Clayton Martin ran onto the field cheering for his team because they have won their last home game of the season in double overtime beating Ouachita Baptist 2-1.
But the senior team captain didn’t play. He had to sit out of the game due to receiving his fifth yellow card of the season when playing Delta State on Oct. 11.
Whenever a player gets their fifth yellow card of the season, they have to sit out the next game. Because the next three conference games are the Bulldogs’ most important yet, Martin did not want risk sitting in one of those. This meant he had a choice to make—to either sit out senior night or to hope he doesn’t get a yellow card while in conference play.
Instead of Martin playing with his team or being on the sidelines of the game, he had to sit in the stands to watch. He let out deep sighs and exasperated groans as he watched bad plays or calls happen.
“It obviously sucks sitting out,” Martin said. “Not only because I don’t get to play, but because I don’t have many games left before my career is over.”
Martin sat out of a game last season, but said it wasn’t that bad because he knew he had a complete season left to play. Now with the end coming faster than expected, every game matters as it staves off the reality that soon he and the other seniors will no longer play competitive soccer for their school.
Most athletes fear the day they can no longer play the game they love at the competitive level. This causes most athletes to do whatever is necessary to continue playing—like when we see people staying in minor league baseball too long or trying to continue playing quarterback at 40 years old.
Most people are forced out of their sport after being told they are too slow or old or that they are simply not good enough. Martin, however, has accepted that fact along with several other seniors on the team and will leave with grace.

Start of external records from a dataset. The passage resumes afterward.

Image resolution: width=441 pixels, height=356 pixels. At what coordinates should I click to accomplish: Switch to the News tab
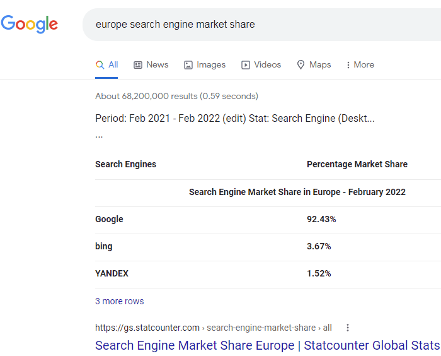(157, 64)
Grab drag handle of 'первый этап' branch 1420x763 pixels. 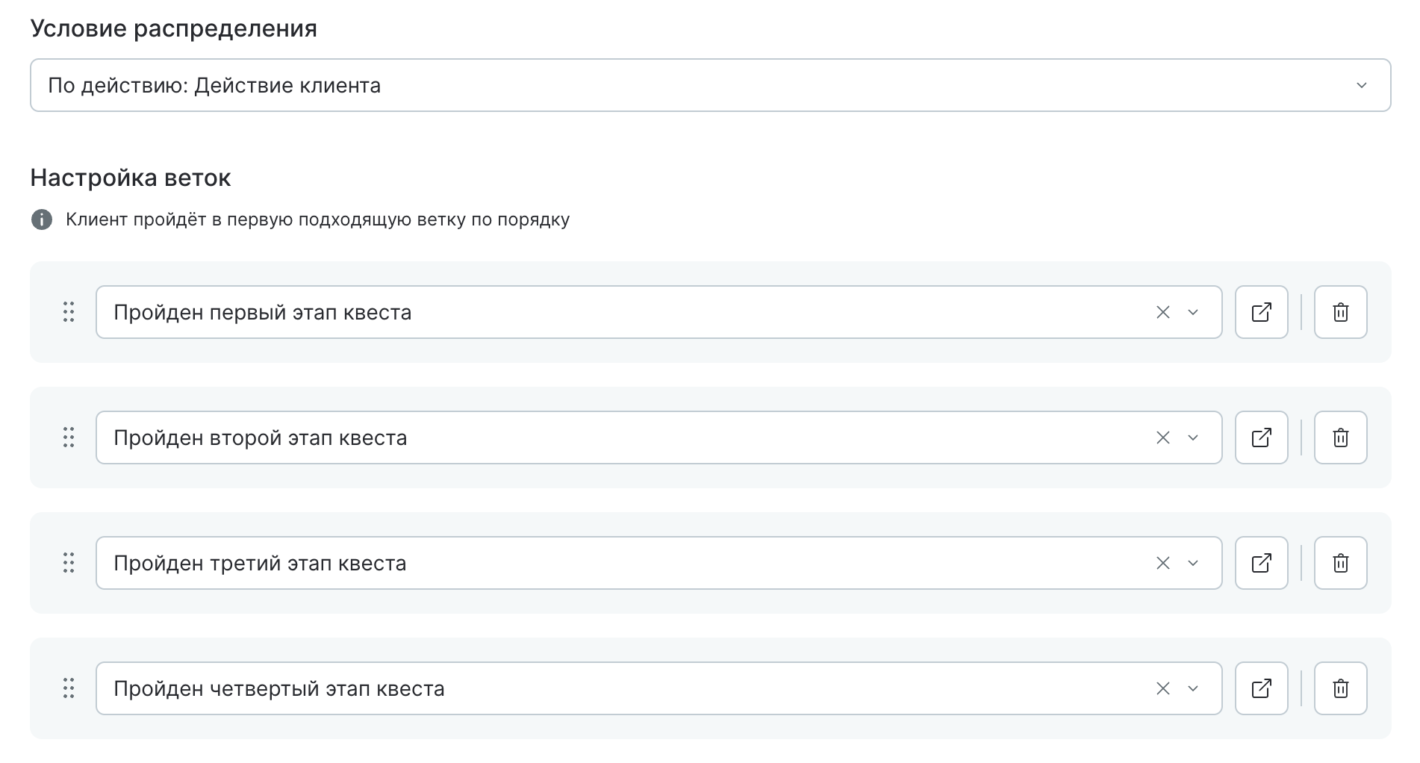69,312
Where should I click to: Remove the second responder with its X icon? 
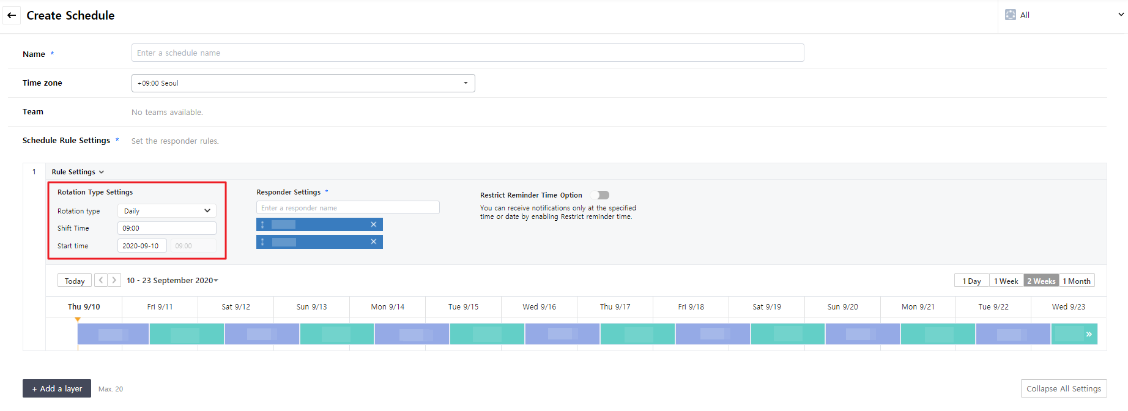coord(373,242)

They have learned that there is more to life than playing soccer—not that playing is bad or unimportant to them now, but priorities are changing as they get older. The fire is still there, it just manifests itself differently and the future after soccer is being thought about.
Fans heard this as seniors were recognized, and their future plans were announced—pastoral ministry, graduate school and moving on to other careers—just before playing their final home game at Union.
As Martin ran onto the field after the win, it was clear that while he knows the end is near, that doesn’t mean it can’t still be fun while he still has the time to play.